Extrait –
Nous descendons et près de la grande cheminée du barbecue, on trouve un large panneau "Espace culturel Pascal Lissouba ; Restaurant - Bar - Musée".

Le lieu porte donc le nom de l'ancien Président Congolais. On a rajouté à la peinture blanche le "e" de musée qui avait été oublié...

 

dolisie-villa-musée-projet

Espace culturel en devenir... (© FabMoustic)

 

Je demande à Célestin si on peut visiter le musée. Hélas, il m'explique qu'il est resté à l'état de projet...

Il me raconte que des descendants d'Albert Dolisie était venus en 2010 pour le cinquantenaire de l'Indépendance du Congo, et qu'ils projetaient de faire un musée dans cette villa, avec l'appui des autorités congolaises.

Enregistrements –
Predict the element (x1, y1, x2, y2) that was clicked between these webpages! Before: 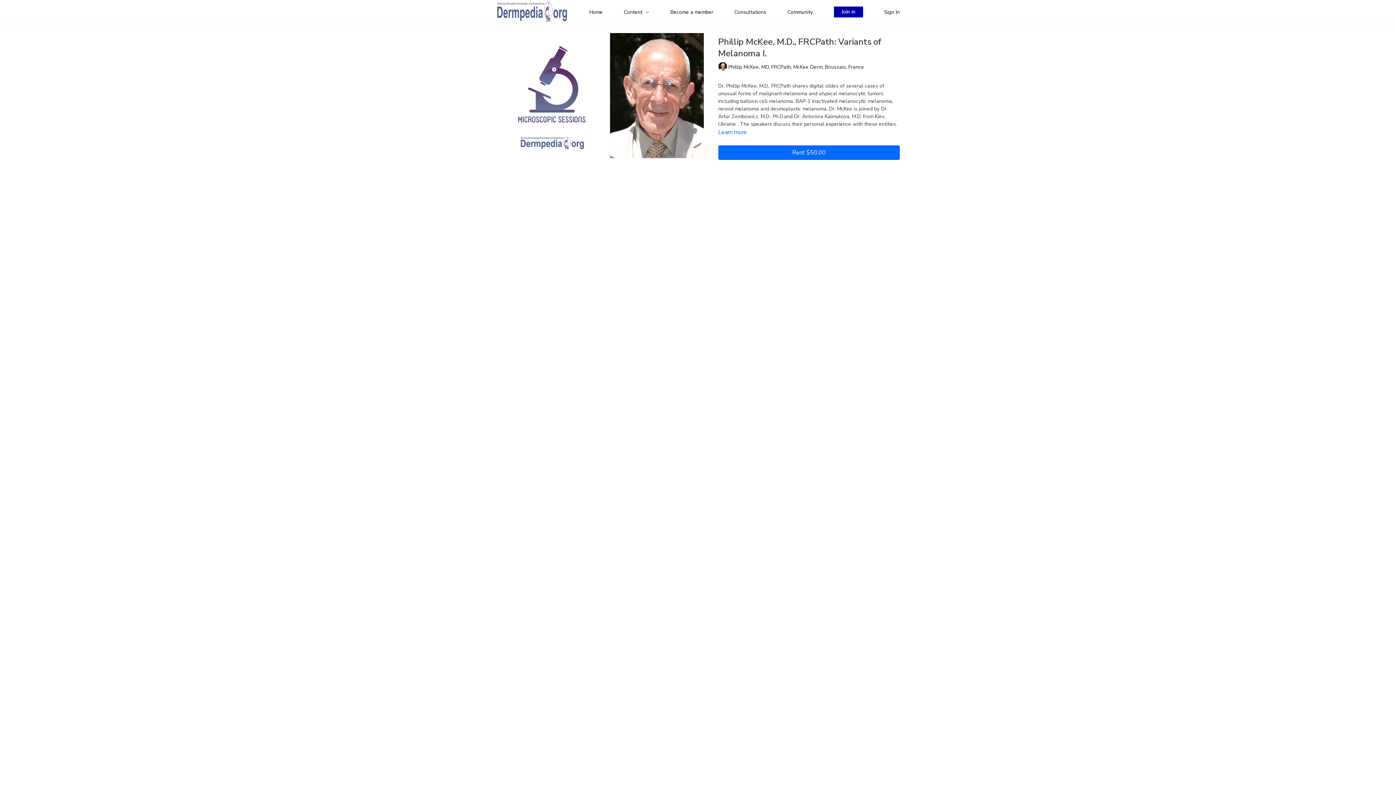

* * *

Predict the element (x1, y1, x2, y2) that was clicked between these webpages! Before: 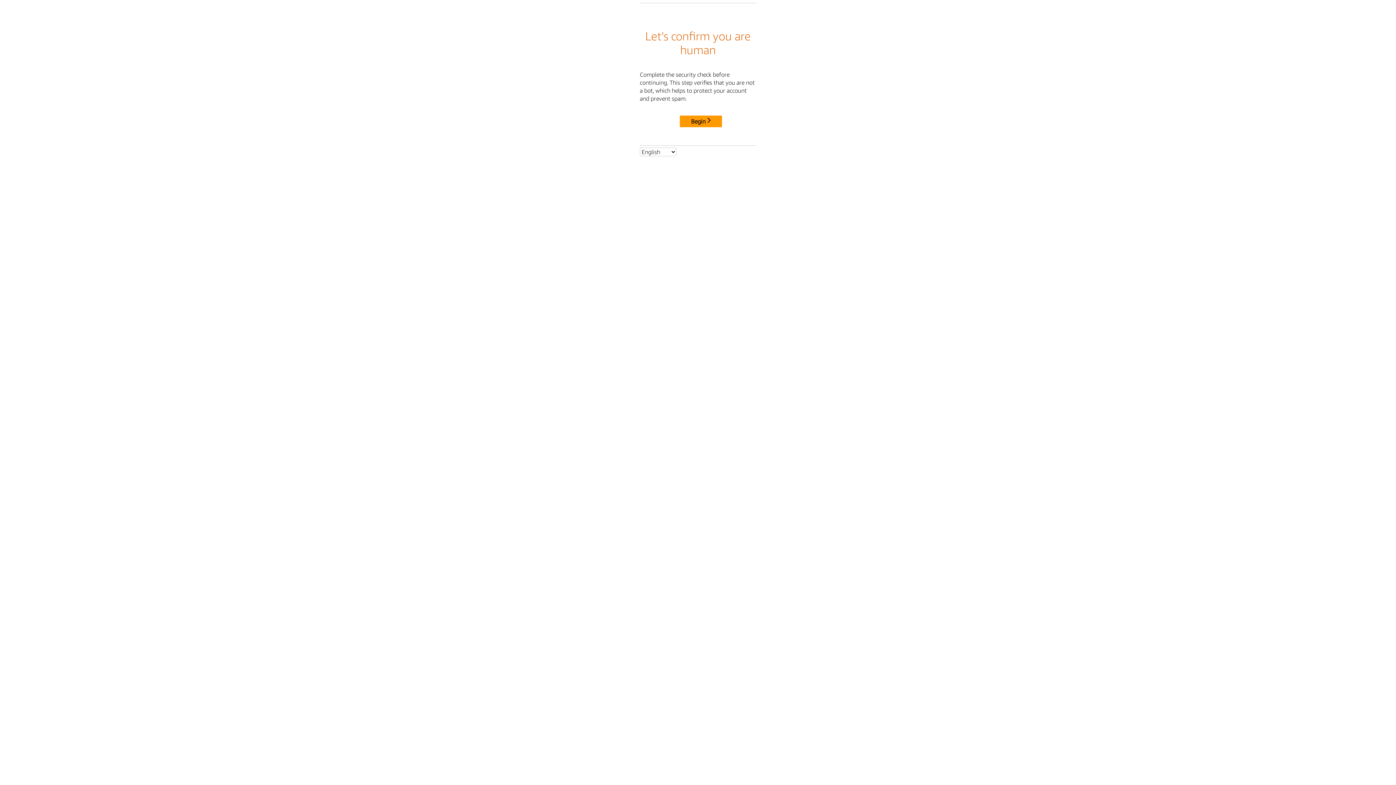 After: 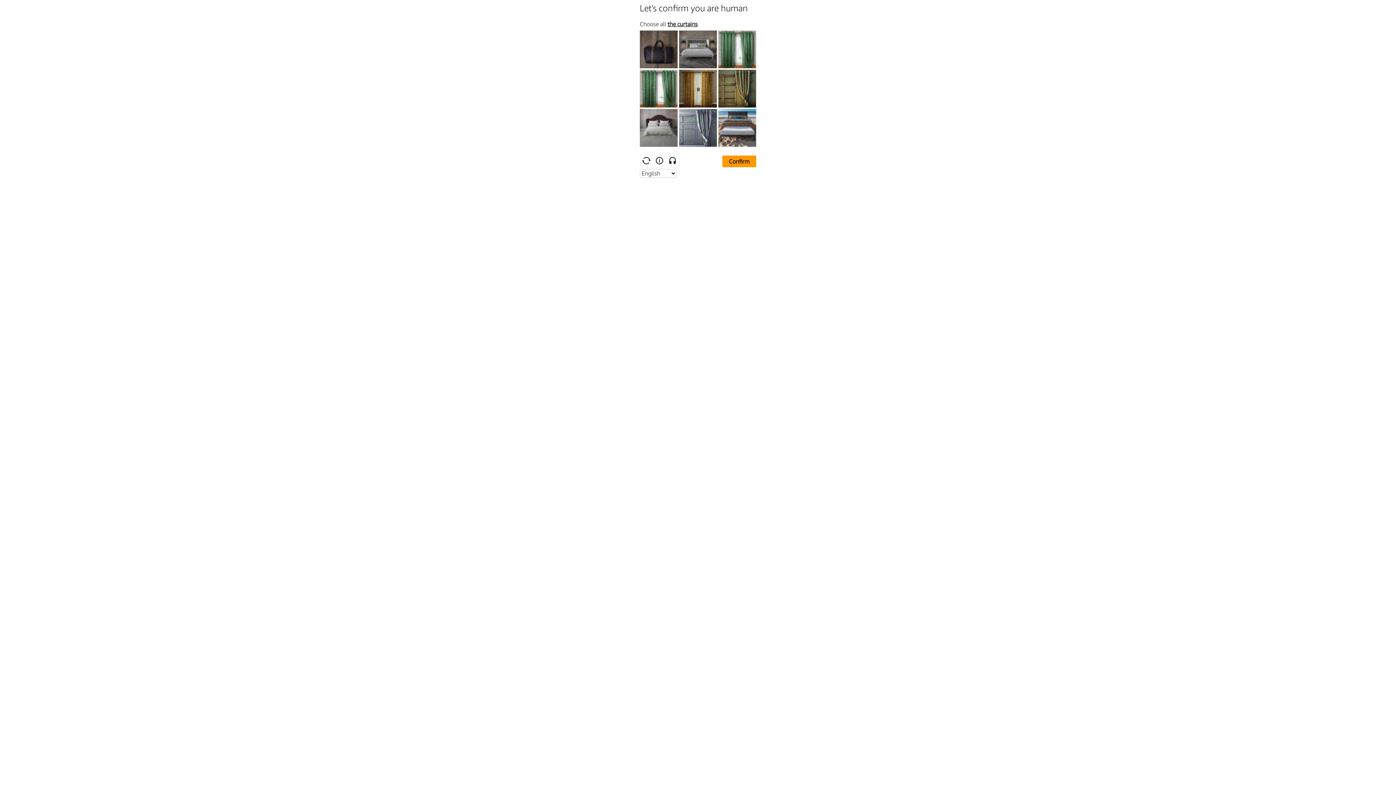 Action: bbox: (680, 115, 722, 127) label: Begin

Consigne 1 –
D'après l'extrait sur l'espace culturel Pascal Lissouba, en quelle année les descendants d'Albert Dolisie sont-ils venus au Congo ?
Consigne 2 –
Poursuivez, s'il vous plaît, l'extrait sur l'espace culturel Pascal Lissouba en reprenant juste après sa dernière phrase.
Les enregistrements ne servent à rien ici.

Réponse 1 –
En 2010, pour le cinquantenaire de l'Indépendance du Congo.

Réponse 2 –
Effectivement, Christiane Hanauer-Dolisie (petite-fille de l'explorateur) et son fils Bertrand sont venus en août 2010 à Brazzaville et à Dolisie. Mais pour l'instant, trois ans plus tard, rien de vraiment concret n'a pu voir le jour.

 

dolisie-villa-romano-restau

Paillote du restaurant (© FabMoustic)

 

Notre visite est terminée et nous redescendons vers le parking. Célestin nous demande si nous avons un petit quelque chose pour lui...

Comme il est gourmand, je lui donne quelques bonbons et Aurélien des stylos. Il ne veut pas être ramené en voiture. Nous le laissons donc au pied de la colline.